« Plus vrai que le vrai : le vraisemblable », postulait Baudrillard dans Les Stratégies fatales. Yves Sente connaît ses classiques : après l’Union soviétique (un pays que Jacobs n’aurait jamais oser aborder car la commission de la Loi de 1949 pour la protection de la jeunesse l’aurait impitoyablement censuré), l’Inde où Mortimer, comme le Docteur Watson, passa une partie de son existence, voici l’Afrique subsaharienne jamais encore explorée par nos agents secrets anglais. La trame est linéaire : un symbole ancien est retrouvé aussi bien au cœur du continent noir qu’au Pôle Sud. Et si c’était la confirmation d’une théorie scientifique élaborée par un savant allemand en 1912 ? Détail émoustillant : le symbole est inscrit sur un support dont les caractéristiques sont en contradiction avec sa datation et proviennent d’aucune civilisation connue jusqu’ici.
On reconnaît là le savoir-faire jacobsien qu’Yves Sente a étudié de près. Il multiplie dans cet ouvrage les références aux précédents albums, allant jusqu’à faire revenir des personnages secondaires pour leur redonner un rôle plus consistant. Nous n’allons pas vous en dévoiler toutes les ficelles, rassurez-vous. Sachez seulement que cet épisode est fidèle à l’univers original, le scénario d’Yves Sente est habile, le dessin d’André Juillard frôle la perfection et les couleurs de Madeleine DeMille sont jacobsiennes au possible. Mais pourquoi n’y croit-on plus ?
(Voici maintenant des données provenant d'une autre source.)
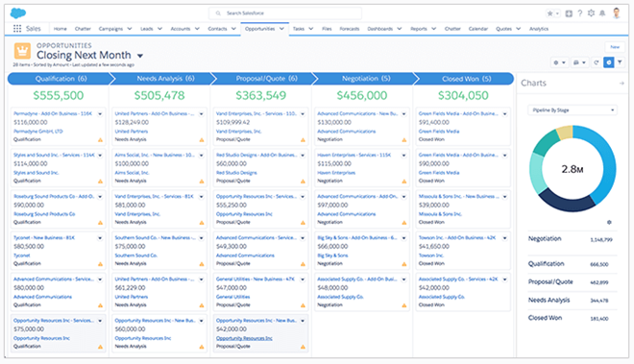The image size is (634, 364).
Task: Go to the Forecasts tab
Action: click(x=350, y=29)
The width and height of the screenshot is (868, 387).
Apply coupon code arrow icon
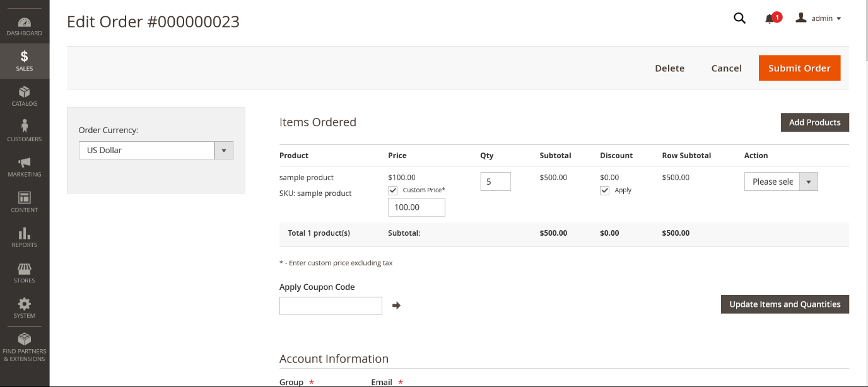[396, 306]
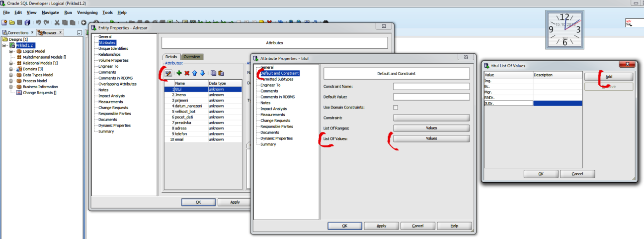Open the List Of Values button labeled Values

click(431, 139)
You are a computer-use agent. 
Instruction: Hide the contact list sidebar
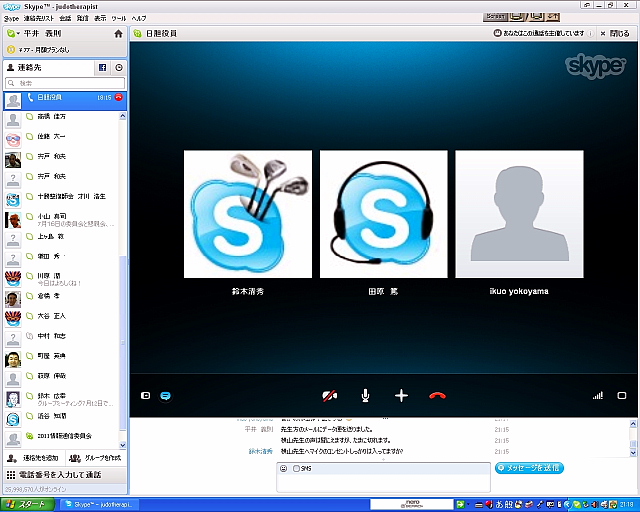click(145, 395)
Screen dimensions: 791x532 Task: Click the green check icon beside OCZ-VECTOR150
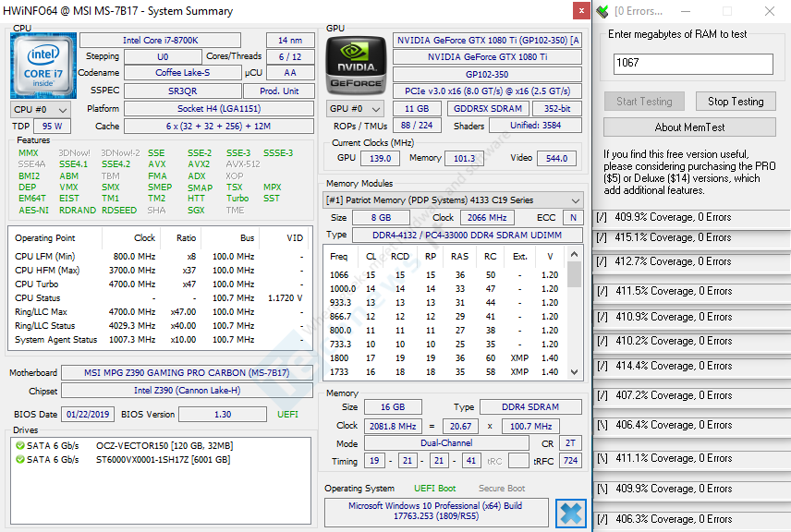pos(19,446)
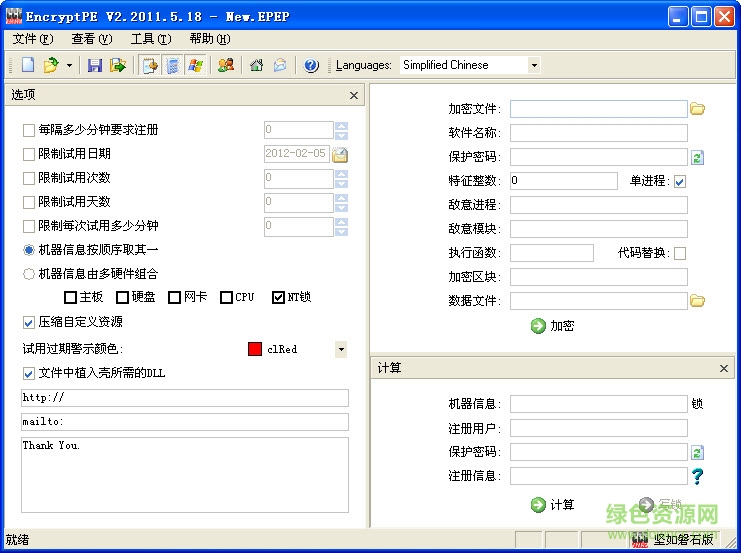Screen dimensions: 741x553
Task: Click the question mark next to 注册信息
Action: (x=698, y=476)
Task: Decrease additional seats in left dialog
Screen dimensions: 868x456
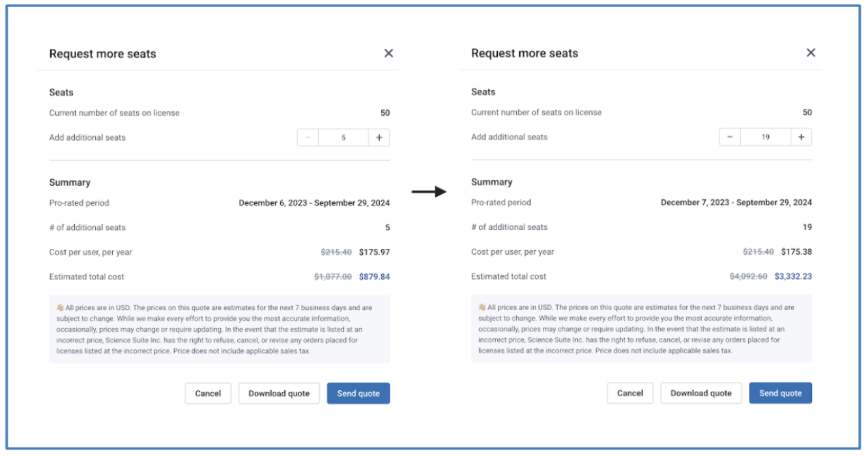Action: click(308, 137)
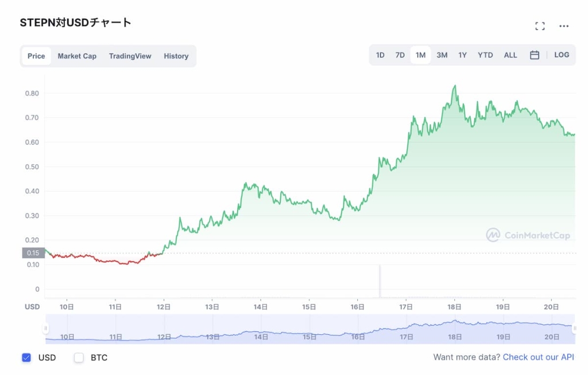This screenshot has height=375, width=588.
Task: Click the CoinMarketCap watermark logo
Action: pyautogui.click(x=528, y=235)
Peut-être à cause du dessin, car André Juillard est un bien meilleur dessinateur que le maître de Bruxelles : sa documentation est aussi précise mais ses anatomies sont sans défaut, ses poses plus naturelles. Il est aussi à l’aise dans l’évocation de Londres que dans celle d’un cottage du Sussex, ou de la savane africaine. Il n’a pas besoin de compenser ses défauts par la théâtralité hiératique qui était la marque de fabrique de l’ermite du Bois des Pauvres. Or, précisément, une grande partie du charme jacobsien venait de cette raideur proprement théâtrale, avec ses défauts : sa phraséologie désuète, sa méfiance des plans cinématographiques audacieux, ses scènes d’actions empesées ; mais aussi ses qualités : un sens parfait de la synthèse, un jeu d’acteurs sans équivalent, un sens de la composition qui magnifiait l’action. Mais il nous faut accepter les nouvelles règles du jeu : une reprise n’est qu’une reprise. Un nouvel album de Juillard n’effacera jamais les qualités magnifiques des sept albums originaux.
Là où le charme est rompu, c’est sans doute au niveau du scénario. Si la mécanique est parfaite : le récit est très bien placé dans l’écheveau des aventures de nos héros, elle peine en revanche à rendre la magie des épisodes canoniques alors même que Van Hamme y était parvenu. C’est particulièrement marquant dans cet épisode qui s’échine à entourer le vieux célibataire écossais à la barbe rousse d’une jeune femme et d’une douairière. On remplace la fascination toute jacobsienne pour ces clubs anglais où les gentlemen pouvaient exprimer leur plaisante misogynie, par une sorte de famille recomposée politiquement correcte (il faut, n’est-ce pas, réintroduire des femmes dans cet univers de vieux garçons) et qui plaisante sur l’âge du vieillard alors que Jacobs –qui commence sa carrière d’auteur de bande dessinée dans la quarantaine- y voyait l’occasion d’affirmer au contraire les vertus de l’âge mûr.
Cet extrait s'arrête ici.